SCREENED AT THE 2014 FANTASIA INTERNATIONAL FILM FESTIVAL: Does any good ever come from finding something with obviously criminal origins? There's generally only one way for trying to profit by it to go right but many to go wrong, and a lot of people motivated for the later to happen. Makes for good movies, though, and this entry from the Philippines is a pretty decent example.

It starts out with Andres (Joel Torre), a fisherman in Zambales with a wife, two kids, and a steady business underwritten by his friend Jose (Arthur Acuna). Things aren't perfect - mostly because he and his kids have different ideas about their future - but they're fairly good, all things considered. But when his boat crosses paths with a couple hundred kilos of meth that went overboard in a bust, well, that's a new opportunity, even if it does mean teaming up with Jose, a corrupt cop (Bernard Palanca), and other unsavory types to actually move it.

I wonder how derivative this would feel if I had been watching Breaking Bad the past few years, rather than figuring that a drama about Malcolm's dad dealing drugs was a silly idea at the start. The broad outlines of a relatively ordinary-seeming man entering the drug business and having it bring out his own heart of darkness seem to be about the same, and writer/director Alfonso Torre III makes it fairly clear early on, despite a few scenes that hint at Andres's wife Dindin (Bing Pimentel) having Lady MacBeth potential, that there's already a monster inside the fisherman. It takes a while for it to fully engage on the "business" side, but his demands for respect and obedience from his family are chilling enough to set up an obvious question: Does being in the drug business horrify him to the point of accepting his daughter's decisions or does it smother his better qualities?

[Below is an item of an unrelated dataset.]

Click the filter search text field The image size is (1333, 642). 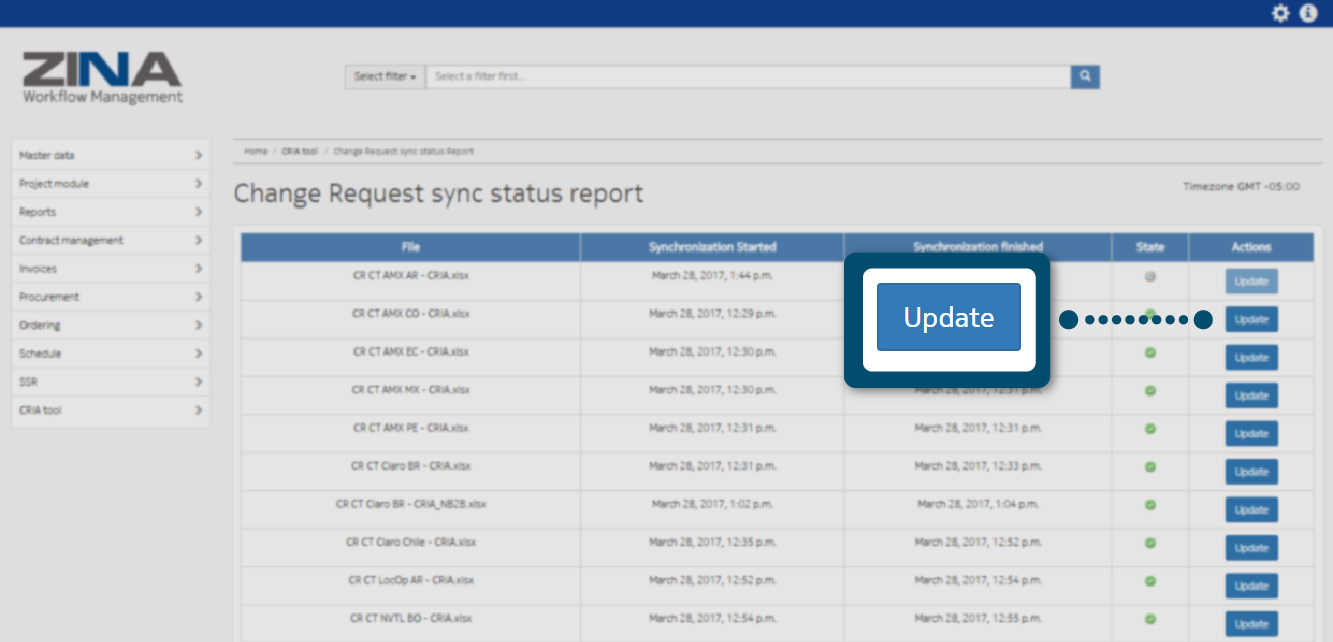747,77
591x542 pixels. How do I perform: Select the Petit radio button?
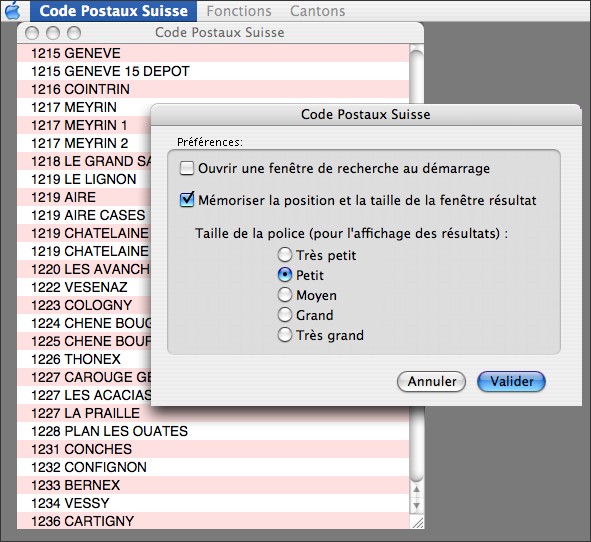(285, 275)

Either way, Joel Torre certainly hints at the early potential well, making Andres affable, initially seeming like a fuddy-duddy sitcom dad when faced with the prospect of his daughter marrying without his permission, although that impression quickly falls away. I think he may be a little too understated later on - there's some steel, but maybe not as much as you'd hope, when needed - but he is good when he's given a chance to cut loose. He's helped a lot by a supporting cast that gives him a fine boost - Bing Pimintel plays up Dindin's practicality enough early on to suggest she might be the real villain, and her strong will and emotion make her a very good match for her on-screen husband. Arthur Acuna goes from laid-back to paranoid as Andres's best friend, creating good chemistry whether palling around or feuding, and Bernard Palanca gives his corrupt cop heft enough in the background that he fits right in as he becomes a major player.

The script is kind of predictable, but the production looks pretty nice, by and large. The movie takes place in the sort of rural area that by dint of giving the characters space doesn't necessarily seem poor, although it has its danger and there's plenty of room for wanting more. Cinematographer J.A. Tadena shoots the film with a fairly gray palette, and Torre III has it move along at a decent pace. The shine does wear off a bit by the end, though, as the generally conventional choices maybe aren't quite as exciting as a crazy one or two, even if that one stumbles. The full-circle ending could have a little more punch.

It gets its point across, though, and 'Kabisera" is satisfying enough when all is said and done. It probably plays a little better locally, and better still without something else that had years to build its scale and fame casting a shadow on it, but it's still a decent take.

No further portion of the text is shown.